◆ **Ejercicios propuestos**
a: Según el texto sobre los migrantes camino a Necoclí, ¿qué función cumple Juan Rodrigo Vásquez dentro del grupo?
b: Prosiga el texto sobre los migrantes camino a Necoclí a partir de su última oración.

Por Jerónimo Hernández Aristizábal y Juan Daniel Arias Mejía
Antes de entrar al Darién, los migrantes tienen que llegar a Necoclí. Si no hay dinero, hay que caminar o “pedir cola” a camioneros. Viajan en grupos para protegerse y hacerse compañía. ¿Qué pasará cuando se encuentren con el Golfo de Urabá?
Viernes 30 de septiembre, mediodía. La sombra de unos pocos árboles protege a un grupo de treinta migrantes, entre ellos varias mujeres con niños en brazos, del sol inclemente de Chigorodó, en el Urabá antioqueño. Son todos venezolanos y van camino a Necoclí. Algunos se conocieron en Ipiales; otros se les unieron en Medellín, y los últimos miembros del grupo son dos perros recogidos que encontraron en Santa Fe de Antioquia. Decidieron hacer juntos la travesía para cruzar el continente y llegar a Estados Unidos.
En esta especie de familia improvisada, cada miembro tiene una función. Algunos cocinan, otros lavan la ropa y otros van a pedir dinero para pagar los pasajes de la lancha que los llevará de Necoclí hasta el Darién. Así las madres se pueden dedicar el día completo a cuidar a los niños. Juan Rodrigo Vásquez, de 39 años, por no viajar con su familia, es el encargado de la vigilancia.

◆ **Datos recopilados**

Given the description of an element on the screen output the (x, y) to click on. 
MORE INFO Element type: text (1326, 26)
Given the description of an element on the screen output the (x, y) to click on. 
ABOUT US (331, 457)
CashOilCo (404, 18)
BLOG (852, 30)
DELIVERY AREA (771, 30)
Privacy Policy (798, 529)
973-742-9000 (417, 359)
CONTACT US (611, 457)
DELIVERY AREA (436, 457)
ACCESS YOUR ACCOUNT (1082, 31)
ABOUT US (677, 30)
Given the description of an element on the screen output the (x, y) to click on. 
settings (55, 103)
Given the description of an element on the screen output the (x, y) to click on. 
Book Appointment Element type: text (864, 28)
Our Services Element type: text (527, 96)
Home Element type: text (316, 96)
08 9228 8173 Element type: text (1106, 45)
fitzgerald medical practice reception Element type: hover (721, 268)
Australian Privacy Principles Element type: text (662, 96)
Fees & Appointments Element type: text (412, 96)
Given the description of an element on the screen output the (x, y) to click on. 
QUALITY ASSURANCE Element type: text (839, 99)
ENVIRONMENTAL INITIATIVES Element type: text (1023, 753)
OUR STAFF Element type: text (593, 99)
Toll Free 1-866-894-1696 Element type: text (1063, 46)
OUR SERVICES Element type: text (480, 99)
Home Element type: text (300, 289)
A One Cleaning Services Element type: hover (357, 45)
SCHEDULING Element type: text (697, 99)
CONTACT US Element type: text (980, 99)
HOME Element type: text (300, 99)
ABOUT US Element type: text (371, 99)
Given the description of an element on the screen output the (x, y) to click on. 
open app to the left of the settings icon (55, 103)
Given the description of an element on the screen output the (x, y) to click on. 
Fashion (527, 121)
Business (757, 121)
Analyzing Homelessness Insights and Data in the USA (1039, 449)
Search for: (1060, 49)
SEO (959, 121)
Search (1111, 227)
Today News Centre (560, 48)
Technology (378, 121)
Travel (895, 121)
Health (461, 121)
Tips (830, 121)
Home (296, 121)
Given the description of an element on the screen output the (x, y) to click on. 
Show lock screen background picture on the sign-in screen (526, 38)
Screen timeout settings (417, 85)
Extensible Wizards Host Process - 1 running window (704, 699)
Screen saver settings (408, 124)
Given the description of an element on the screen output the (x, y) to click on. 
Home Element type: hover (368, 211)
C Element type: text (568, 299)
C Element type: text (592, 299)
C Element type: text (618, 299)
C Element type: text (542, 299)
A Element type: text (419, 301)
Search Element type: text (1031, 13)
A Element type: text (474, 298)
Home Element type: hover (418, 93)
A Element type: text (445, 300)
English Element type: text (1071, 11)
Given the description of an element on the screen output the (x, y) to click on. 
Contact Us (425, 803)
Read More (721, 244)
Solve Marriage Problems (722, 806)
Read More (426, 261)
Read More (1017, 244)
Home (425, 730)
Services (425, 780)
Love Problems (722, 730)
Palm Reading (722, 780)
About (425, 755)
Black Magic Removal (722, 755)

◆ **Sus respuestas**
a: Es el encargado de la vigilancia.

b:
Juan Rodrigo salió de Maracaibo hace tres años y llegó a Chile. Tenía experiencia como técnico de maquinaria industrial, pero allí se dedicó a la construcción, trabajando en invierno sin abrigo. Sus jefes no le brindaban el equipo necesario para protegerse. Estando allá supo de un par de amigos que vivían en Chicago y Boston, donde había trabajo en construcción. Una vez más decidió migrar.
Aguantó hambre e insultos en su recorrido, especialmente en Chile, Ecuador y el sur de Colombia. “A mí ya se me ven los huesos. Ahí como me ve, yo he perdido entre 10 y 12 kilos. Me da mucha pena estar sin camisa, pero la dejé en la carpa porque tengo mucho calor. Voy con el cuerpo débil, pero el cerebro muy fuerte. Yo camino por mi fortaleza mental y mi fe en Dios”.
A las afueras de Chigorodó encontraron un río y la sombra de los árboles, que con el calor y el cansancio parecieron irresistibles. Decidieron acampar ahí y quedarse tres semanas por la hospitalidad de la gente. “Estamos muy amañados aquí porque la gente ha sido muy amigable con nosotros y nos ha tratado como seres humanos; no como animales”. La alcaldía de Chigorodó les mandó mercados y la gente les compró ropa y comida.
Juan Rodrigo quiere llegar a Estados Unidos para ayudar económicamente a sus padres, que siguen en Maracaibo. Dice que, a pesar de que el camino es duro, si se devolviera a Venezuela seguiría aguantando hambre. Esta es la situación de miles de venezolanos que esperan cumplir el sueño americano.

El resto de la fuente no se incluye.